Theorem 3.108 (Semicontinuity and converging sequences)

Let $f : X \to R$ with $S = dom f$ . Let $a \in S$ . Then, $f$ is l.s.c. at $a$ if and only if for every sequence ${x_{n}}$ of $S$ that converges to $a$ ,

\underset{n \to \infty}{lim inf} f (x_{n}) \geq f (a) .

Similarly, $f$ is upper semicontinuous at $a$ if and only if every sequence ${x_{k}}$ of $S$ that converges to $a$ ,

\underset{n \to \infty}{lim sup} f (x_{n}) \leq f (a) .

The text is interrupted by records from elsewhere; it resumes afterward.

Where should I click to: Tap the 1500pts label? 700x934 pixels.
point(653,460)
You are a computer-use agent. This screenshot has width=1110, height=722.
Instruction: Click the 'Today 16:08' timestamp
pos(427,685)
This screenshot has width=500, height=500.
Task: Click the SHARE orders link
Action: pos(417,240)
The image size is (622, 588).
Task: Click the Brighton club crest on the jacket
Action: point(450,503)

Proof. If $a \in S$ is an isolated point of $S$ , then the only sequence that converges to $a$ is ${x_{n}}$ where $x_{n} = a$ for all terms after a finitely many terms. For such sequences,

\underset{n \to \infty}{lim inf} f (x_{n}) = \underset{n \to \infty}{lim sup} f (x_{n}) = f (a) .

Also, due to Theorem 3.105, $f$ is l.s.c. as well as u.s.c. at isolated points. Thus, this result holds trivially at isolated points.

We are now left with the case where $a \in S$ is an accumulation point of $S$ .

Let $f$ be lower semicontinuous at $a$ .

Let $ϵ > 0$ .
Since $f$ is l.s.c. at $a$ , hence there exists $δ > 0$ such that

$f (a) - ϵ < f (x) \forall x \in B (a, δ) \cap S .$
Let ${x_{n}}$ be a sequence of $S$ that converges to $a$ .
Then, there exists $n_{0} \in N$ such that for all $n > n_{0}$ , $x_{n} \in B (a, δ) \cap S$ .
Thus, for all $n > n_{0}$ , $f (a) - ϵ < f (x_{n})$ .
It follows that $f (a) - ϵ \leq \underset{n \to \infty}{lim inf} f (x_{n})$ .
Since $ϵ$ can be arbitrarily small, hence $f (a) \leq \underset{n \to \infty}{lim inf} f (x_{n})$ .

For the converse, we assume that if $lim x_{n} = a$ , then $\underset{n \to \infty}{lim inf} f (x_{n}) \geq f (a)$ .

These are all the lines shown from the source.